### EXERCISE AIM
With the pictures removed, please write out every line below exactly as given.
(MATERIALS PROVIDED Opens)
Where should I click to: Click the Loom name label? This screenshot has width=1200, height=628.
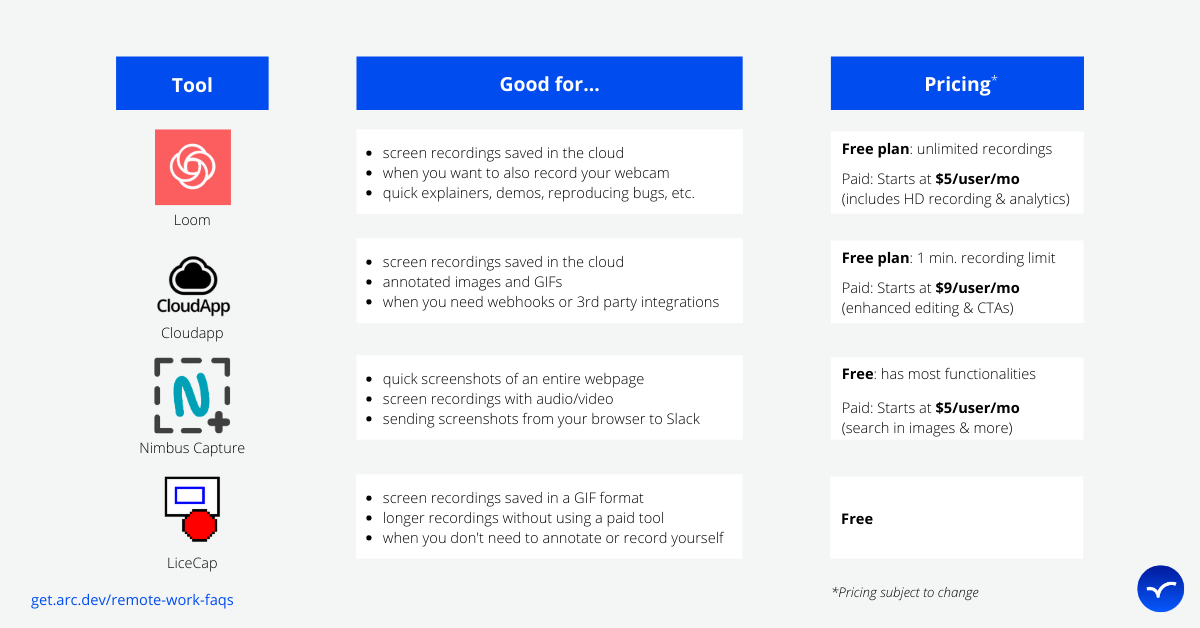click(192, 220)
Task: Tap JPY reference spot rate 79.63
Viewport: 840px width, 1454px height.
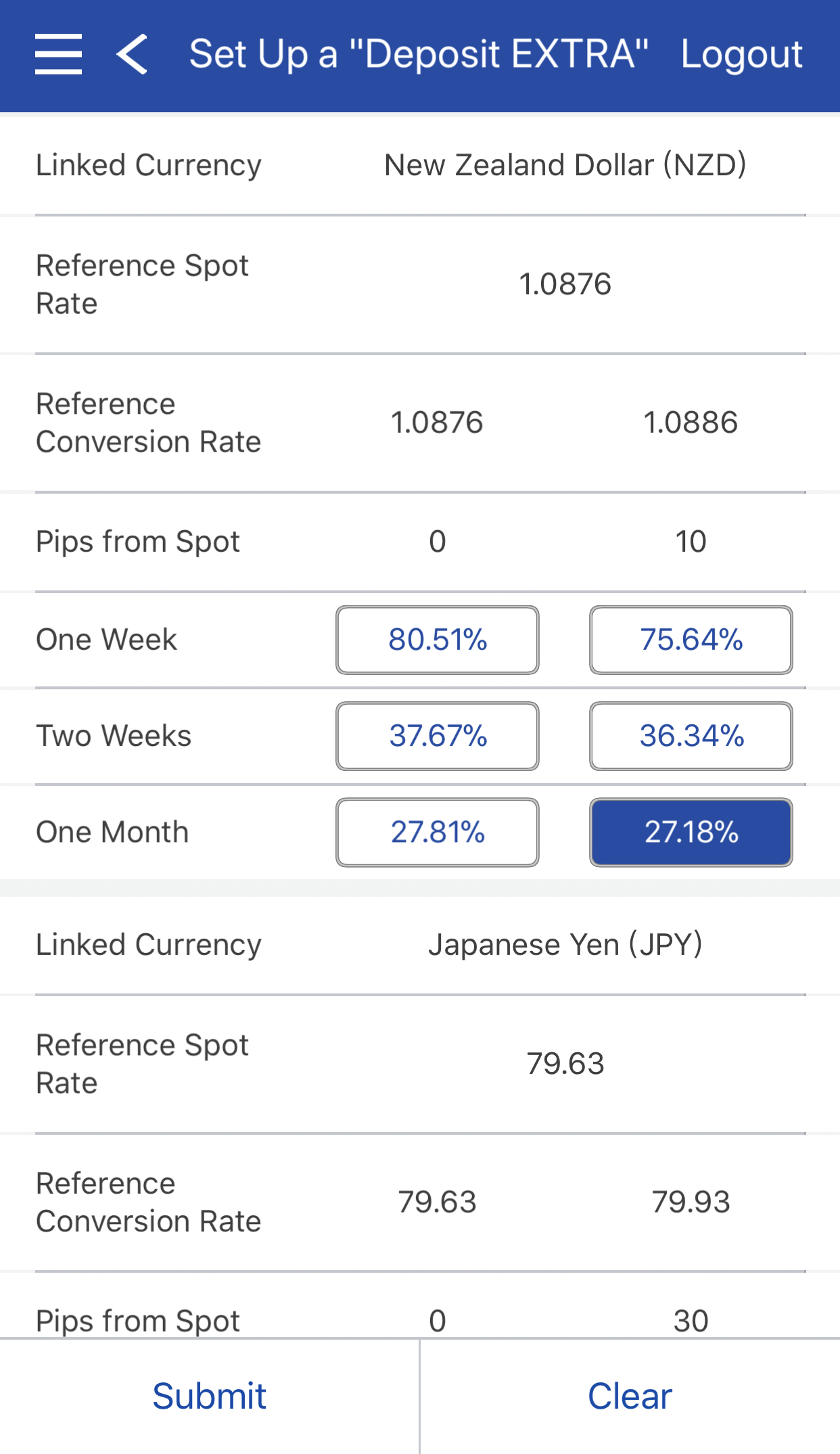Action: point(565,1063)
(MATERIALS PROVIDED Closes)
### WRITTEN SOLUTION
Where should I click to: Click the Loom name label? This screenshot has width=1200, height=628.
click(192, 220)
Task: Tap JPY reference spot rate 79.63
Viewport: 840px width, 1454px height.
Action: point(565,1063)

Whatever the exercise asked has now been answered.